Dans ce livre, elle souhaite ainsi introduire un nouveau paradigme, celui de la “démocratie ouverte”, régime idéal ou l’exercice du pouvoir serait accessible aux citoyens via de nouvelles formes de représentation. Elle pense ainsi un régime non électoral, en prenant en compte les erreurs profondes de la démocratie électorale et représentative qui est, selon elle, sous le joug de l’élitisme. Plus largement, elle souhaite exploiter le potentiel de cette “démocratie ouverte” comme une réponse optimiste à la crise démocratique, et ce, en mettant au cœur de son ouvrage le pouvoir du peuple.

 

Echec du système et fausses solutions

Pour Hélène Landemore, la crise démocratique, bien que due à de multiples facteurs endogènes et exogènes, peut aussi être pensée comme une erreur de design du modèle. Ce design pourrait même être à l’origine de certains accélérateurs de cette crise, tels que la montée des inégalités économiques et les effets négatifs de la mondialisation (car la mondialisation a été un objectif des élites libérales au pouvoir). Ce ‘design’ limite notamment la participation citoyenne au vote.

Pour pallier ce manque de participation, des solutions telles que la démocratie directe sont des leurres : les citoyens ont bien le dernier mot, mais ne sont pas engagés dans les processus d’élaboration ni de délibération (car sans représentation, ils seraient trop nombreux), avec de surcroît, l’absence de médiation. De ce fait, l’autrice pense un système d’assemblées où la légitimité citoyenne dépasserait les élections, tout en restant représentatif et délibératif. 

 

Inclure les citoyens en repensant la représentation

Elle envisage plusieurs modes de représentation, telles que « la loterie » (les membres d’une assemblée législative seraient sélectionnés par lots, doublé d’une rotation régulière de nouveaux membres) ; l’auto-sélection (les citoyens volontaires auraient constamment accès aux assemblées) et le « liquide » (représentation des citoyens sur la délégation des votes d’autres citoyens). C’est probablement la combinaison de ces trois modèles qui maximiserait la participation des « citoyens ordinaires » et l’inclusivité de leurs décisions, car tous auraient tendance à défendre les intérêts d’autres groupes. Hélène Landemore appelle ce système « gouverner et être gouverné tour à tour ». Même sans processus électoral, la légitimité des représentants tiendrait à l’autorisation de la majorité à construire ces assemblées selon les modes de sélection précédemment proposés, pour remplacer le consentement actuel (qu’elle pense illusoire) à la représentation nationale. La légitimité tiendrait ensuite à la capacité de délibération, de transparence et à l’efficacité des assemblées.

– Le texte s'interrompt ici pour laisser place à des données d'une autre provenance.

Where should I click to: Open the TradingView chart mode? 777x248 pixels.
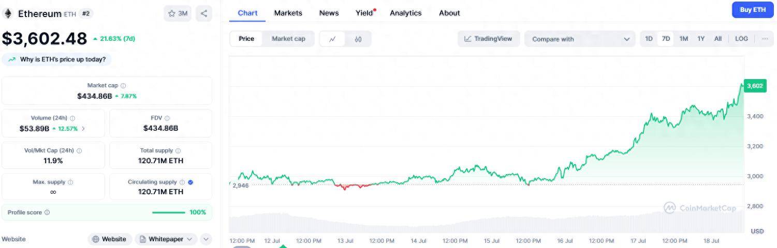point(488,39)
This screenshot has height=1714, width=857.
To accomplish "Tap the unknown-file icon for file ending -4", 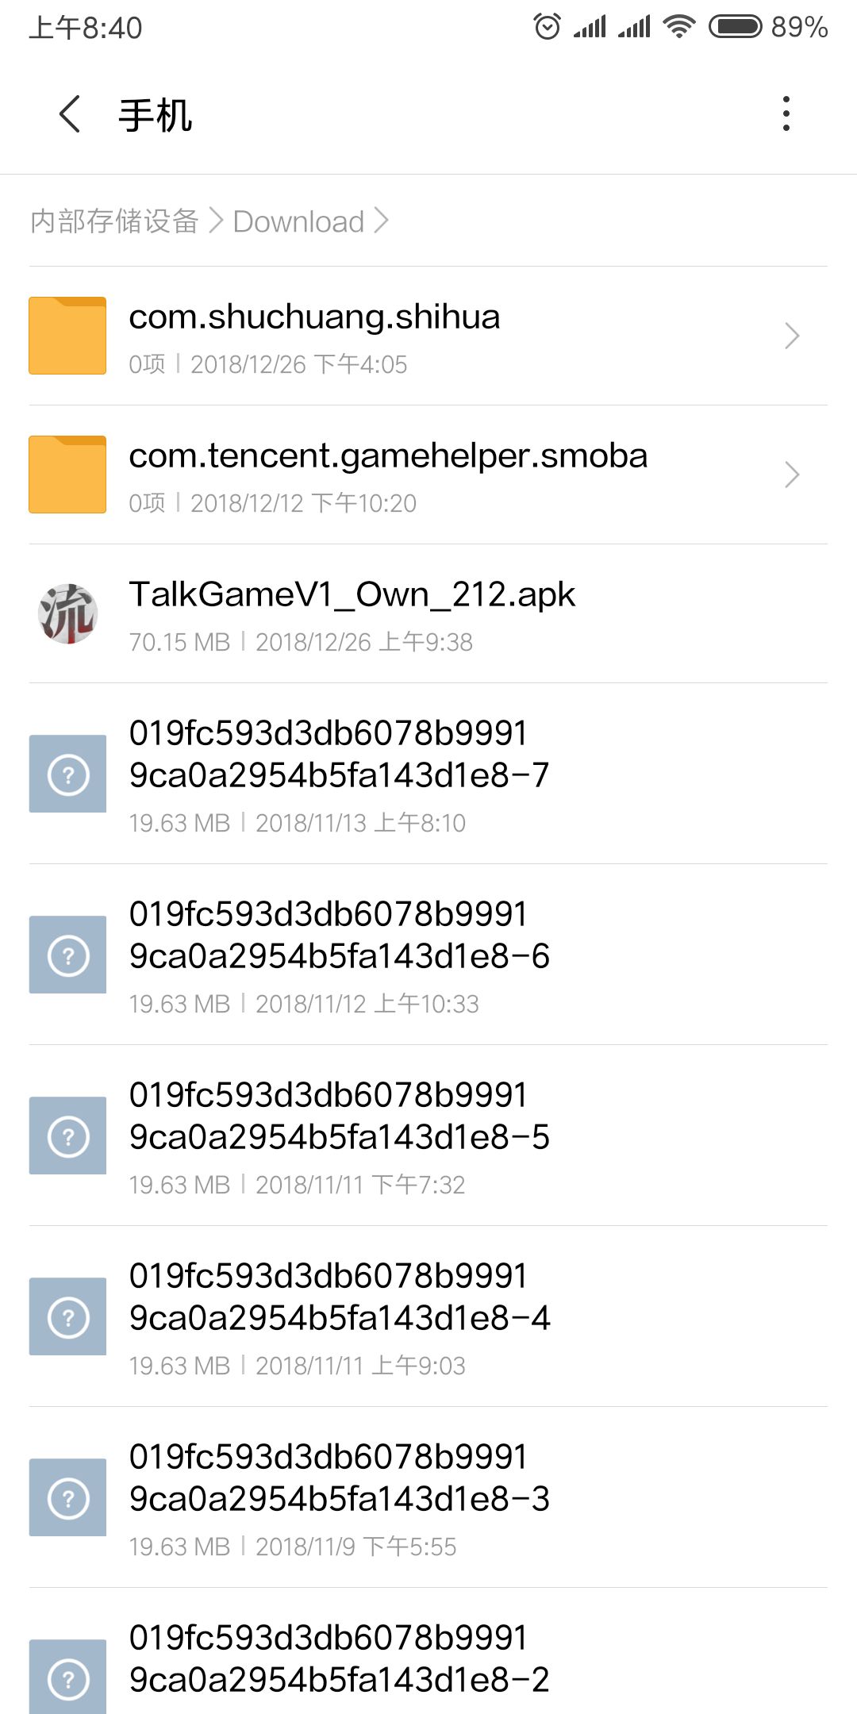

L’autrice élabore ensuite un modèle de construction de sa « démocratie ouverte » autour de cinq principes, tous facilités par les technologies actuelles : 

  • le droit à la participation (qui assurerait la fonction authentique des institutions en conservant une structure stable et en protégeant les citoyens contre les abus et la concentration de pouvoirs) ;
  • la délibération (institutionnalisé et délimité par des règles pratiques) ;
  • le principe majoritaire (avec les citoyens qui évalueraient et jugeraient collectivement des alternatives disponibles) ;
  • la représentation démocratique (elle pense que le meilleur modèle est celui de la loterie) ;
  • la transparence (en particulier dans les moments de transitions). 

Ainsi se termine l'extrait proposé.